Collected data entries
┌──

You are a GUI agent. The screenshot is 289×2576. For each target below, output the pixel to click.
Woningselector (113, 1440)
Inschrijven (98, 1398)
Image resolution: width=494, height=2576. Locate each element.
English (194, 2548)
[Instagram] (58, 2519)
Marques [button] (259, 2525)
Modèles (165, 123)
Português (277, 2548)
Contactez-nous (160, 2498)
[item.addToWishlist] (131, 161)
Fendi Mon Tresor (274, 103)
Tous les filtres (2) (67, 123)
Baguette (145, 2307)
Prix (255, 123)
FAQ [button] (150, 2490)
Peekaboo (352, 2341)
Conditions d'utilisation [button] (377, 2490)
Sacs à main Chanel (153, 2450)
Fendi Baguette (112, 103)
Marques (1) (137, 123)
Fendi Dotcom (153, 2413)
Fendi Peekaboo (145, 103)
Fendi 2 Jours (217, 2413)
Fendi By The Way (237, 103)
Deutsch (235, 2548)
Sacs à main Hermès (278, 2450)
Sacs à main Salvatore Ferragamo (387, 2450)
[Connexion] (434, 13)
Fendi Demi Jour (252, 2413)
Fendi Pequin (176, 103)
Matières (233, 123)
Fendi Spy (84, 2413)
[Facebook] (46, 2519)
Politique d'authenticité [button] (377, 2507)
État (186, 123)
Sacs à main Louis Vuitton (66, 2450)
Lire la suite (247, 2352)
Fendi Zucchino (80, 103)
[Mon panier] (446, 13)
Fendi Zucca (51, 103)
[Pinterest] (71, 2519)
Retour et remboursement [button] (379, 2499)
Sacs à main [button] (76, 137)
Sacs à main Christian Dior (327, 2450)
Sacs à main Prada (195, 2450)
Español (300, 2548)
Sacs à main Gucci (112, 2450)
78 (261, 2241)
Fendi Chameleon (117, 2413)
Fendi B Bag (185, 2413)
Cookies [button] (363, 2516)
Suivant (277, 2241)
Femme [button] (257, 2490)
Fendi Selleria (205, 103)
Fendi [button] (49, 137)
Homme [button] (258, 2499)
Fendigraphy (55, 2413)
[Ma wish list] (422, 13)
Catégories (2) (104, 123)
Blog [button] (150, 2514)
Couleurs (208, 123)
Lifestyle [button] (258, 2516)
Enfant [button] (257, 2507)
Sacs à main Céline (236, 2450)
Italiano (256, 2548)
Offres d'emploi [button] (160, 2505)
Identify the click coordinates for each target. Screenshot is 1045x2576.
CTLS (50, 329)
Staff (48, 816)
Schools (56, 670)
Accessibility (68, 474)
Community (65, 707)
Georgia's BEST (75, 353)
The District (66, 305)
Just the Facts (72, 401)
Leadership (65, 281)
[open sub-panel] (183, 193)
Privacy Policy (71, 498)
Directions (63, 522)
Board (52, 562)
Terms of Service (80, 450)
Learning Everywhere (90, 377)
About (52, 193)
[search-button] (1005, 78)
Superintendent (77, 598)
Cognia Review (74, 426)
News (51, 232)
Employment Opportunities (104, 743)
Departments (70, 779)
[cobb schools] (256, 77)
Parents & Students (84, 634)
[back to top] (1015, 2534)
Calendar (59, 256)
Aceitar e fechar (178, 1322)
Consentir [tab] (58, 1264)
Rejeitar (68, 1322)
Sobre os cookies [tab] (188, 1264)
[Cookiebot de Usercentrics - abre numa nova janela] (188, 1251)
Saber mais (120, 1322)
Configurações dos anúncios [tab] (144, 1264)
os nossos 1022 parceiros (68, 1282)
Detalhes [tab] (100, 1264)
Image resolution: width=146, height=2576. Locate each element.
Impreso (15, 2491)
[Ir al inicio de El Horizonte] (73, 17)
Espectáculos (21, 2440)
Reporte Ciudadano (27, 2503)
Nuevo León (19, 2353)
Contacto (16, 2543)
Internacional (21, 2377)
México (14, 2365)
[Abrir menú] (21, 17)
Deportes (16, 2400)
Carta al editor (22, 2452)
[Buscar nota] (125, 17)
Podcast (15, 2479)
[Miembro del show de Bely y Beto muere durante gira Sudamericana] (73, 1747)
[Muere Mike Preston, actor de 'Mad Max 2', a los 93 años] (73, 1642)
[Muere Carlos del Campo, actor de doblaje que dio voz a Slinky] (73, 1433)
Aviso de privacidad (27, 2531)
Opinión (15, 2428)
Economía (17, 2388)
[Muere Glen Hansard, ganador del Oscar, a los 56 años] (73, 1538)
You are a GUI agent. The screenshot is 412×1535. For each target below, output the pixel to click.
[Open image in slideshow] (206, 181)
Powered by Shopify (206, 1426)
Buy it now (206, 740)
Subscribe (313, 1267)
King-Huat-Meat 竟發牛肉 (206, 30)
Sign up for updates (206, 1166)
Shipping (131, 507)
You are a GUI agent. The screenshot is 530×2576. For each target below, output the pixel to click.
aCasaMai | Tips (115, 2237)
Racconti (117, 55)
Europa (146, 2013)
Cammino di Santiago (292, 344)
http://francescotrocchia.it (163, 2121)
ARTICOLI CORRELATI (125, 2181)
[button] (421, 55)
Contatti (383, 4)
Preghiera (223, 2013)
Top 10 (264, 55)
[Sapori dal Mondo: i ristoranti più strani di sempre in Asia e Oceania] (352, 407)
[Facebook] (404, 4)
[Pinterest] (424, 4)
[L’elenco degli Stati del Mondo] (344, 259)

└──

A word-for-word transcription of the data above is required.

■ Task answer
You are a GUI agent. The screenshot is 289×2576. For each target below, output the pixel to click.
Woningselector (113, 1440)
Inschrijven (98, 1398)
Image resolution: width=494, height=2576. Locate each element.
English (194, 2548)
[Instagram] (58, 2519)
Marques [button] (259, 2525)
Modèles (165, 123)
Português (277, 2548)
Contactez-nous (160, 2498)
[item.addToWishlist] (131, 161)
Fendi Mon Tresor (274, 103)
Tous les filtres (2) (67, 123)
Baguette (145, 2307)
Prix (255, 123)
FAQ [button] (150, 2490)
Peekaboo (352, 2341)
Conditions d'utilisation [button] (377, 2490)
Sacs à main Chanel (153, 2450)
Fendi Baguette (112, 103)
Marques (1) (137, 123)
Fendi Dotcom (153, 2413)
Fendi Peekaboo (145, 103)
Fendi 2 Jours (217, 2413)
Fendi By The Way (237, 103)
Deutsch (235, 2548)
Sacs à main Hermès (278, 2450)
Sacs à main Salvatore Ferragamo (387, 2450)
[Connexion] (434, 13)
Fendi Demi Jour (252, 2413)
Fendi Pequin (176, 103)
Matières (233, 123)
Fendi Spy (84, 2413)
[Facebook] (46, 2519)
Politique d'authenticité [button] (377, 2507)
État (186, 123)
Sacs à main Louis Vuitton (66, 2450)
Lire la suite (247, 2352)
Fendi Zucchino (80, 103)
[Mon panier] (446, 13)
Fendi Zucca (51, 103)
[Pinterest] (71, 2519)
Retour et remboursement [button] (379, 2499)
Sacs à main [button] (76, 137)
Sacs à main Christian Dior (327, 2450)
Sacs à main Prada (195, 2450)
Español (300, 2548)
Sacs à main Gucci (112, 2450)
78 (261, 2241)
Fendi Chameleon (117, 2413)
Fendi B Bag (185, 2413)
Cookies [button] (363, 2516)
Suivant (277, 2241)
Femme [button] (257, 2490)
Fendi Selleria (205, 103)
Fendi [button] (49, 137)
Homme [button] (258, 2499)
Fendigraphy (55, 2413)
[Ma wish list] (422, 13)
Catégories (2) (104, 123)
Blog [button] (150, 2514)
Couleurs (208, 123)
Lifestyle [button] (258, 2516)
Enfant [button] (257, 2507)
Sacs à main Céline (236, 2450)
Italiano (256, 2548)
Offres d'emploi [button] (160, 2505)
Identify the click coordinates for each target. Screenshot is 1045x2576.
CTLS (50, 329)
Staff (48, 816)
Schools (56, 670)
Accessibility (68, 474)
Community (65, 707)
Georgia's BEST (75, 353)
The District (66, 305)
Just the Facts (72, 401)
Leadership (65, 281)
[open sub-panel] (183, 193)
Privacy Policy (71, 498)
Directions (63, 522)
Board (52, 562)
Terms of Service (80, 450)
Learning Everywhere (90, 377)
About (52, 193)
[search-button] (1005, 78)
Superintendent (77, 598)
Cognia Review (74, 426)
News (51, 232)
Employment Opportunities (104, 743)
Departments (70, 779)
[cobb schools] (256, 77)
Parents & Students (84, 634)
[back to top] (1015, 2534)
Calendar (59, 256)
Aceitar e fechar (178, 1322)
Consentir [tab] (58, 1264)
Rejeitar (68, 1322)
Sobre os cookies [tab] (188, 1264)
[Cookiebot de Usercentrics - abre numa nova janela] (188, 1251)
Saber mais (120, 1322)
Configurações dos anúncios [tab] (144, 1264)
os nossos 1022 parceiros (68, 1282)
Detalhes [tab] (100, 1264)
Image resolution: width=146, height=2576. Locate each element.
Impreso (15, 2491)
[Ir al inicio de El Horizonte] (73, 17)
Espectáculos (21, 2440)
Reporte Ciudadano (27, 2503)
Nuevo León (19, 2353)
Contacto (16, 2543)
Internacional (21, 2377)
México (14, 2365)
[Abrir menú] (21, 17)
Deportes (16, 2400)
Carta al editor (22, 2452)
[Buscar nota] (125, 17)
Podcast (15, 2479)
[Miembro del show de Bely y Beto muere durante gira Sudamericana] (73, 1747)
[Muere Mike Preston, actor de 'Mad Max 2', a los 93 años] (73, 1642)
[Muere Carlos del Campo, actor de doblaje que dio voz a Slinky] (73, 1433)
Aviso de privacidad (27, 2531)
Opinión (15, 2428)
Economía (17, 2388)
[Muere Glen Hansard, ganador del Oscar, a los 56 años] (73, 1538)
You are a GUI agent. The screenshot is 412×1535. For each target below, output the pixel to click.
[Open image in slideshow] (206, 181)
Powered by Shopify (206, 1426)
Buy it now (206, 740)
Subscribe (313, 1267)
King-Huat-Meat 竟發牛肉 (206, 30)
Sign up for updates (206, 1166)
Shipping (131, 507)
You are a GUI agent. The screenshot is 530×2576. For each target below, output the pixel to click.
aCasaMai | Tips (115, 2237)
Racconti (117, 55)
Europa (146, 2013)
Cammino di Santiago (292, 344)
http://francescotrocchia.it (163, 2121)
ARTICOLI CORRELATI (125, 2181)
[button] (421, 55)
Contatti (383, 4)
Preghiera (223, 2013)
Top 10 (264, 55)
[Sapori dal Mondo: i ristoranti più strani di sempre in Asia e Oceania] (352, 407)
[Facebook] (404, 4)
[Pinterest] (424, 4)
[L’elenco degli Stati del Mondo] (344, 259)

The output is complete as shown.